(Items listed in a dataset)
--

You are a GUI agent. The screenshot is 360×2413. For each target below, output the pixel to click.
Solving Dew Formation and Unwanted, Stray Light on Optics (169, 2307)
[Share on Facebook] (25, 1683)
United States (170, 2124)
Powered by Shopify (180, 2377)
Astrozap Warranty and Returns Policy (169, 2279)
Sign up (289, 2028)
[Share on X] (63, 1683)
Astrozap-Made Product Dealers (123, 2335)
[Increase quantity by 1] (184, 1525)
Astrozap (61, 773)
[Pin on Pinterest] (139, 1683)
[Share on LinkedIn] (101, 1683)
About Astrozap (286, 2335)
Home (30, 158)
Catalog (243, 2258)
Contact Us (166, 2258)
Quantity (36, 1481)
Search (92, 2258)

--

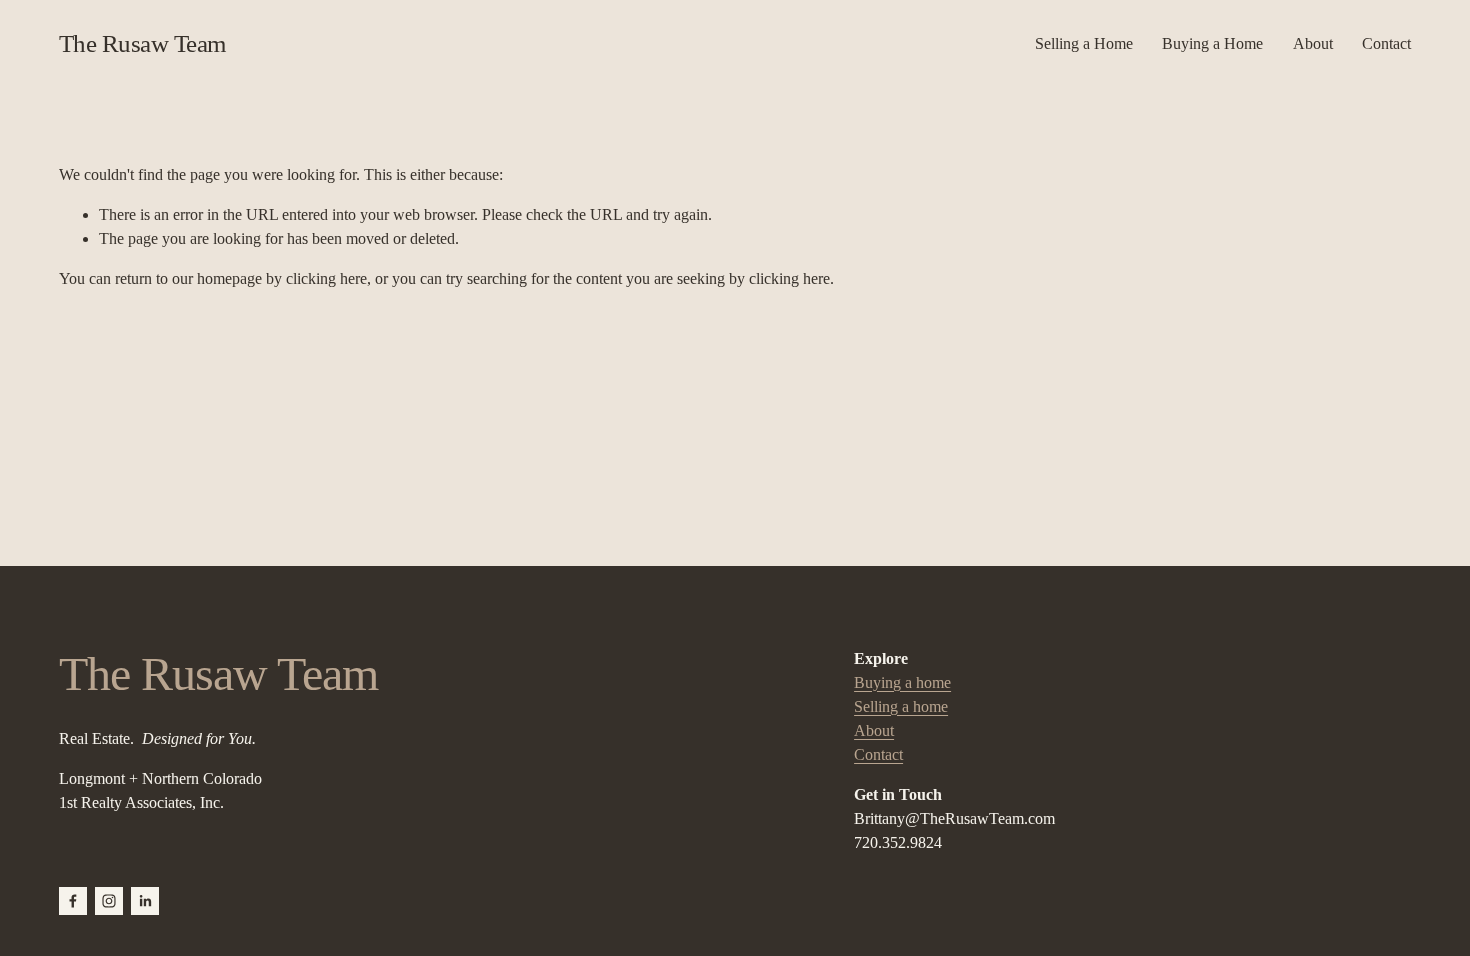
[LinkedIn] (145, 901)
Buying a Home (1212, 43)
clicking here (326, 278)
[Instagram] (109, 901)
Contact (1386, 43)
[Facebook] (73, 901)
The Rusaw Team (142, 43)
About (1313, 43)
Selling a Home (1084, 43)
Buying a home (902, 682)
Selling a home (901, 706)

--

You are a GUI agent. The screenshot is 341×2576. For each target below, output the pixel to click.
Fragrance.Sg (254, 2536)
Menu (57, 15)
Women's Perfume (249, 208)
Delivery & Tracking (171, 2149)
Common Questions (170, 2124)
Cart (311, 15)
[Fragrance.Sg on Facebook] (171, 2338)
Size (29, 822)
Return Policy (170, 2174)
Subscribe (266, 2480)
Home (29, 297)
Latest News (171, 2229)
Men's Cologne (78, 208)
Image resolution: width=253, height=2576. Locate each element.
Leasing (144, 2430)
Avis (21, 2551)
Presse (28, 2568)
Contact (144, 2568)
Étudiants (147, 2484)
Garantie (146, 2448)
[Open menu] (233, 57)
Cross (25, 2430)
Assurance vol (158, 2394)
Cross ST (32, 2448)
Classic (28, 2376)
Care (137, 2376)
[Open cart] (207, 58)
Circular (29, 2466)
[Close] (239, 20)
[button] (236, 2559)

--

# EXERCISE GOAL:
Return every line of the entries above that the string "pixel" appears in.

# RESULT:
You are a GUI agent. The screenshot is 360×2413. For each target below, output the pixel to click.
You are a GUI agent. The screenshot is 341×2576. For each target below, output the pixel to click.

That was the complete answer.